Vasantham
- Country: Singapore
- Broadcast area: Singapore Malaysia (Johor) Indonesia (Riau Islands)
- Headquarters: Mediacorp Campus, 1 Stars Avenue, Singapore 138507

Programming
- Language: Tamil
- Picture format: 1080i 16:9 HDTV

Ownership
- Owner: Mediacorp
- Sister channels: 5 8 U Suria CNA

History
- Launched: 1 September 1995; 30 years ago (Tamil programming on Prime 12) 30 January 2000; 26 years ago (Vasantham Central strand) 19 October 2008; 17 years ago (as a standalone channel)

Links
- Website: Vasantham

Availability

Terrestrial
- Digital terrestrial television: UHF CH 31 554MHz DVB-T2 Channel 5 (HD)

Streaming media
- meWATCH: Available on meWATCH website or mobile app (Singapore only)

= Mediacorp Vasantham =

Vasantham (வசந்தம்) is a Tamil-language free-to-air terrestrial television channel in Singapore. Owned by state media conglomerate Mediacorp, the channel broadcasts entertainment and news programming targeting the Singaporean Tamil community.

== History ==
Since the inception of television broadcasting in Singapore, Tamil-language programming had been broadcast by Mediacorp and its predecessors via its existing channels; after having carried programming in all four of Singapore's official languages on 5 and 8, the channels were split on 30 March 1973. 5 would focus on English and Malay, and 8 would focus on Chinese and Tamil.
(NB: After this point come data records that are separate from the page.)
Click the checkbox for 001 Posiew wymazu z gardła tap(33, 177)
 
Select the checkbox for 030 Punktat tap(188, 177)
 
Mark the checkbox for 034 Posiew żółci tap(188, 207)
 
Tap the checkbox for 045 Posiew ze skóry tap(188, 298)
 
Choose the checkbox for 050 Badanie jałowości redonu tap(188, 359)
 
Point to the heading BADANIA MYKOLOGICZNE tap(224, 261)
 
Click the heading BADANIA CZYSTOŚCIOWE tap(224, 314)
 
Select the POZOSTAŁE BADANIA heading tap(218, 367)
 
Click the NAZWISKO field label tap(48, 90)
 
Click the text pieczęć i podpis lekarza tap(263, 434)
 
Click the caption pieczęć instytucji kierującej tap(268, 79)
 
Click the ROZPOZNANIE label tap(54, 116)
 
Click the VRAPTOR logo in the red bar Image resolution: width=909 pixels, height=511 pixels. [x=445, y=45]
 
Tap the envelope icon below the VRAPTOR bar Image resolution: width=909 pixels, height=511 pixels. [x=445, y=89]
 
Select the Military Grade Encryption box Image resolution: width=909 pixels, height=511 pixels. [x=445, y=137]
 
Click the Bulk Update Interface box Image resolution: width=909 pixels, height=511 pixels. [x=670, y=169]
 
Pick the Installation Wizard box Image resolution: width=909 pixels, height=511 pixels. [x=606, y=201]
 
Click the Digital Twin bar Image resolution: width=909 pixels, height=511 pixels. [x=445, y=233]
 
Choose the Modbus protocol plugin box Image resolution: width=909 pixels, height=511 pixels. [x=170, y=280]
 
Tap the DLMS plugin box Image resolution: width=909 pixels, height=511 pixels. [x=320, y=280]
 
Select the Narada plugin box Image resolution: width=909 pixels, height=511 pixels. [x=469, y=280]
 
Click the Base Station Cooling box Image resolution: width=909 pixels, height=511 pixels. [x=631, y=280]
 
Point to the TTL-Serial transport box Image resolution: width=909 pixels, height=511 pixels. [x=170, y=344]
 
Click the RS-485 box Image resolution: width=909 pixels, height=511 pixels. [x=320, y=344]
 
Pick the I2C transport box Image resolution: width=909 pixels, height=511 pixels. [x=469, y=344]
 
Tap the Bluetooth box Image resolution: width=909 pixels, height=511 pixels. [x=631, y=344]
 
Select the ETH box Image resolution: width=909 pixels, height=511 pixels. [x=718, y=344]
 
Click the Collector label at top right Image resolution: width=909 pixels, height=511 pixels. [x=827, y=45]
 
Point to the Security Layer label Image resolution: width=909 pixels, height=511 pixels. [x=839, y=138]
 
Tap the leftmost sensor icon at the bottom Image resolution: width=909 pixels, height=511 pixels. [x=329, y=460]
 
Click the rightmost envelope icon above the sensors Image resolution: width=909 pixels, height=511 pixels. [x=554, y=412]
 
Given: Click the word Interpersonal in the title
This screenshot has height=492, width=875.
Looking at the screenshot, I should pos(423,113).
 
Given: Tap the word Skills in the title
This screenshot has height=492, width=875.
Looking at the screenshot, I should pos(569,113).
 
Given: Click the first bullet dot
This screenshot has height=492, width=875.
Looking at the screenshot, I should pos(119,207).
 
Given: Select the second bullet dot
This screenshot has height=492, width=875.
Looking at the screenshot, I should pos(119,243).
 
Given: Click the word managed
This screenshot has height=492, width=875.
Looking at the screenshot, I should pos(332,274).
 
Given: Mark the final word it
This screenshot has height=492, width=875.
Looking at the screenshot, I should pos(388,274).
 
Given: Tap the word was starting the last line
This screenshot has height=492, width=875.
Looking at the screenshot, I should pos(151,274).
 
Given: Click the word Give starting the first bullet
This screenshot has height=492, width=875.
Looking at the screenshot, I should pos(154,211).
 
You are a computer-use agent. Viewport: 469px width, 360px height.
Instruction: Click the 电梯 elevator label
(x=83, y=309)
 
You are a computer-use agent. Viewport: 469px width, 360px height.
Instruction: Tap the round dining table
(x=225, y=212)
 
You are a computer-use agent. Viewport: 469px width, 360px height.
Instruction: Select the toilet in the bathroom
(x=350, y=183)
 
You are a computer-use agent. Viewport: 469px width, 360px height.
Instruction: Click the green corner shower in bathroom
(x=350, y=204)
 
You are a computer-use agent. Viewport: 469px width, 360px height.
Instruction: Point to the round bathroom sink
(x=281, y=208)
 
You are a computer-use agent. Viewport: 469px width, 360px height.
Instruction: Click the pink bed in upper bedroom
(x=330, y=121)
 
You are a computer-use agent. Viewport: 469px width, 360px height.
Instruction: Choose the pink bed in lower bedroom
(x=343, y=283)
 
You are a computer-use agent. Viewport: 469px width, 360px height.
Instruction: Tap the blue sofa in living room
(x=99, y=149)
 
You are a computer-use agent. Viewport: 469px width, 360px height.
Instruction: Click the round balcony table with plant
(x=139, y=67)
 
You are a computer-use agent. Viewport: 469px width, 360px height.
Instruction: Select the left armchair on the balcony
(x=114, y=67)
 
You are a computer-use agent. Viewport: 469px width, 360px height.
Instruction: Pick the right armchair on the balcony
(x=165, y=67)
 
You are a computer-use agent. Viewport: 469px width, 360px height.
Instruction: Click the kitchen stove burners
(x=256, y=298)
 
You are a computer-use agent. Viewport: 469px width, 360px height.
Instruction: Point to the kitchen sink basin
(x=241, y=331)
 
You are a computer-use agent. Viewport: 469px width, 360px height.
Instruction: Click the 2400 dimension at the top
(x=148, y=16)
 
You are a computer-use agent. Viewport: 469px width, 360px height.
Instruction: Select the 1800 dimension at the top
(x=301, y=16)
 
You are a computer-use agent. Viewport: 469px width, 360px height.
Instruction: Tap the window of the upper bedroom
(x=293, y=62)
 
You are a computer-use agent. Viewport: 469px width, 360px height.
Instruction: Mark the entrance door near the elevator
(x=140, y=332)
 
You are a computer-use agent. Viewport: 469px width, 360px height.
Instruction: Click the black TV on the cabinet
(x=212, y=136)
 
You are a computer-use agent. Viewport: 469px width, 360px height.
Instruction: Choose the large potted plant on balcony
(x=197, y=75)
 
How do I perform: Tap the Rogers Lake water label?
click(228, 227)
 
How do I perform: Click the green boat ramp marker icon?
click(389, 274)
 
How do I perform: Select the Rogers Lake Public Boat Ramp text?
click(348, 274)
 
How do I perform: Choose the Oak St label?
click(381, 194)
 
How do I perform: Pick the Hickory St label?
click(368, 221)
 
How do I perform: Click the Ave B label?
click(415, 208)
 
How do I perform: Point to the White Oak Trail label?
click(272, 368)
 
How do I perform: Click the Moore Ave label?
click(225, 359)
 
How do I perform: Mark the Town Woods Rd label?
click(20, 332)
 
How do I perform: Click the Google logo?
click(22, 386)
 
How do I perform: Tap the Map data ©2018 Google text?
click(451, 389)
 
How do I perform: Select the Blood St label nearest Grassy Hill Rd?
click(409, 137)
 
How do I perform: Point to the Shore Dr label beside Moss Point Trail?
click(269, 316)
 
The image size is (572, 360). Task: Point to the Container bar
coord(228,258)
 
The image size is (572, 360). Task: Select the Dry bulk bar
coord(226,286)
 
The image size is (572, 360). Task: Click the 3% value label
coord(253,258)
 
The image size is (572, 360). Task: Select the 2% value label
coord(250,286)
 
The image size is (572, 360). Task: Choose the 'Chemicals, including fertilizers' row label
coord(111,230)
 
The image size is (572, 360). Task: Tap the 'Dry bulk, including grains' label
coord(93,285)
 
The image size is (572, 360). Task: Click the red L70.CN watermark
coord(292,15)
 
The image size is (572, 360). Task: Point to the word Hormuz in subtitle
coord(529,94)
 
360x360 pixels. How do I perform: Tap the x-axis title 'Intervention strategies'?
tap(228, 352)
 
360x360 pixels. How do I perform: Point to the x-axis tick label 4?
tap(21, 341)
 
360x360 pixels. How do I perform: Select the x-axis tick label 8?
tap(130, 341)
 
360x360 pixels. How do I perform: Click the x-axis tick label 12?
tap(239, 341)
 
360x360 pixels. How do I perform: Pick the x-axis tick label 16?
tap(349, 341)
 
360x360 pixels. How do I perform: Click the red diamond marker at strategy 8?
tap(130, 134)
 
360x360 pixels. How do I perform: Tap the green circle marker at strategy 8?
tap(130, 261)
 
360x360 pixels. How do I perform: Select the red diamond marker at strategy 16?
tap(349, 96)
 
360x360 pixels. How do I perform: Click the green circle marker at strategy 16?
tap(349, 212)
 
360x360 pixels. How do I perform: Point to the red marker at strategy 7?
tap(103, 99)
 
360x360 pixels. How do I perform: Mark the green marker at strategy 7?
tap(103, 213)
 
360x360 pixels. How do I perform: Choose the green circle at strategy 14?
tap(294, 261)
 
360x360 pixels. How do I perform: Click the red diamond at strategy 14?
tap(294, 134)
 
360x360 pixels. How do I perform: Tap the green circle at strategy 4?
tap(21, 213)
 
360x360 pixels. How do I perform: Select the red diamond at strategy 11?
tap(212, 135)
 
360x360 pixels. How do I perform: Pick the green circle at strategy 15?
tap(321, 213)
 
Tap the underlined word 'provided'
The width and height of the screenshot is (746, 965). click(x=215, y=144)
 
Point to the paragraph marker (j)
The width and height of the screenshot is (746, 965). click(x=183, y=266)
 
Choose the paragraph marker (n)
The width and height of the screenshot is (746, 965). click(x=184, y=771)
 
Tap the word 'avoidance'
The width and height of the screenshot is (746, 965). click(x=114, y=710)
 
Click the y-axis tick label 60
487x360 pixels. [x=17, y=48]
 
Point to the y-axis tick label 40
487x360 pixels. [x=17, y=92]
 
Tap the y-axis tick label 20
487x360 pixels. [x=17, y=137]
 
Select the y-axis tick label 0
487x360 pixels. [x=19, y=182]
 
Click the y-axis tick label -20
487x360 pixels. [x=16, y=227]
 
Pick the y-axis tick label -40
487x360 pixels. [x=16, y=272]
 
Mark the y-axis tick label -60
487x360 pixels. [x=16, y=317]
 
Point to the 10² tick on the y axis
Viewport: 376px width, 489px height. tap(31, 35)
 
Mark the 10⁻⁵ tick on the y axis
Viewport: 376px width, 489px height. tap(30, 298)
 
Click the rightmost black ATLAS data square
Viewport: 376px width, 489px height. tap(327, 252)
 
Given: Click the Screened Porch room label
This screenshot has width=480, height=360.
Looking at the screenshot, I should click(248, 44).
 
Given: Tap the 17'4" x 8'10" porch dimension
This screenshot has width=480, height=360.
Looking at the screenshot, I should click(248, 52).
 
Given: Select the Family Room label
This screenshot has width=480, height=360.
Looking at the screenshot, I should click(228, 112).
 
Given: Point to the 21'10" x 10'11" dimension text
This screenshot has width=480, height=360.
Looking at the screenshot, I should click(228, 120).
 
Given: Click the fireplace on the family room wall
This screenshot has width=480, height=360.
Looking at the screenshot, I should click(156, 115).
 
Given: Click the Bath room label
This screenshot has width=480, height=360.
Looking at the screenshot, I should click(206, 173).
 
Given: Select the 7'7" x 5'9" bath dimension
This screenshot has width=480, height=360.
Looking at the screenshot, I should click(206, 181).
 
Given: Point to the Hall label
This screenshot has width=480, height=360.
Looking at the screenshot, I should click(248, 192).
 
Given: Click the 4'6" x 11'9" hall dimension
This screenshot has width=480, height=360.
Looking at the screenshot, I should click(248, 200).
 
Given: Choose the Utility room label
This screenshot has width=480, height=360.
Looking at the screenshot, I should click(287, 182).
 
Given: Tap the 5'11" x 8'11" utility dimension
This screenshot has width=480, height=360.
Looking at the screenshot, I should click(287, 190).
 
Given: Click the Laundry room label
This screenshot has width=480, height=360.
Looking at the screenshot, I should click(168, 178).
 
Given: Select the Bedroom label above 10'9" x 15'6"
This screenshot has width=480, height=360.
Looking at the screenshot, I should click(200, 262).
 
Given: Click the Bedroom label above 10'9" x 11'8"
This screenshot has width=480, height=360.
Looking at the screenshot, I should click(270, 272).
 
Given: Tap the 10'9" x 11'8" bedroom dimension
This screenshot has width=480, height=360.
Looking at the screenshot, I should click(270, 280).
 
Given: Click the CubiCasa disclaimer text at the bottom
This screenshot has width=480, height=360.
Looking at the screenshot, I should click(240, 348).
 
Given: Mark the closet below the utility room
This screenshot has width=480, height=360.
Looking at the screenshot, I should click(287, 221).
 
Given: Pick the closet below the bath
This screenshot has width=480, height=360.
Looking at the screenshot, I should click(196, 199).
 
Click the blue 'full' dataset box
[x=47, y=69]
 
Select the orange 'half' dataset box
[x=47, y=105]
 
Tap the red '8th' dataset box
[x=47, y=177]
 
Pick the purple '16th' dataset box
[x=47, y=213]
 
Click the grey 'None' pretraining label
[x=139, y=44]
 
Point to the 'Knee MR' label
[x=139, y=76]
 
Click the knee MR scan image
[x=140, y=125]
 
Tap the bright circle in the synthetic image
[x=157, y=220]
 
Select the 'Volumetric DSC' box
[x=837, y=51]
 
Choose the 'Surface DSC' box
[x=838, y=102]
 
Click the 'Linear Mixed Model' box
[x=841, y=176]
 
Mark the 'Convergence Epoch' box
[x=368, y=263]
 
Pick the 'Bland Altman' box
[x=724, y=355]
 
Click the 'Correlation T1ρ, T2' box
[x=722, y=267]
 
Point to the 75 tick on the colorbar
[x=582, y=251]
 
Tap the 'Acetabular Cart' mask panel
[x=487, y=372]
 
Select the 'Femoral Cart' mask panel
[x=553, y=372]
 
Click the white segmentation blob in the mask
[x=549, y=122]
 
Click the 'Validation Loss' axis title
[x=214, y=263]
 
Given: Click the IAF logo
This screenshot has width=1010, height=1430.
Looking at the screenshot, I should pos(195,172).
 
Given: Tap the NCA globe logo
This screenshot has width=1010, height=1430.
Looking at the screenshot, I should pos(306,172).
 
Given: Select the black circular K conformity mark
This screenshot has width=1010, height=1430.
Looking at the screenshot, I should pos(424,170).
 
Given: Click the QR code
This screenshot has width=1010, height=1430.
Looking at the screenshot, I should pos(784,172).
On 1 September 1995, Channel 12—which took on Malay programming after 5 relaunched as an English-language channel a year prior—relaunched as Prime 12, and Tamil programming moved to the channel. With the move, Tamil output increased from an average of 10 hours per-week to 16 hours.

In September 1999, Singapore Television Twelve announced changes to its two channels taking effect in 2000, with Prime 12 becoming a full-time Malay channel known as Suria, and Premiere 12 (which took on arts and cultural programming after the Prime 12 relaunch) becoming Central—a channel divided into blocks for children's programming, Tamil programming, and arts programming. "Vasantham Central" would be one of the three main program strands carried by Central.

In February 2008, it was announced that Central would be split into two full-time channels dedicated respectively to Tamil-language programming, and children's and arts programming. The new channels—Vasantham and Okto—would launch in 19 October 2008.

== Programming ==

Vasantham's programming consists primarily of Tamil-language dramas and variety shows. Seithi (செய்தி) serves as the station's evening newscast. In 2019, the channel launched Muthal Paarvai, a viewer-voted pilot contest for new Vasantham dramas.

Vasantham broadcasts from 9:00 a.m. SGT daily, signing off at 12:00 a.m. SGT on Mondays, Tuesdays, and Wednesdays, 12:30 a.m. on Thursdays, Fridays, and Sundays, and 1:30 a.m. on Saturdays (except on national holidays where it broadcasts for 24 hours). A simulcast of Mediacorp's Tamil-language radio station Oli 968 is carried during the overnight and morning hours until sign-on.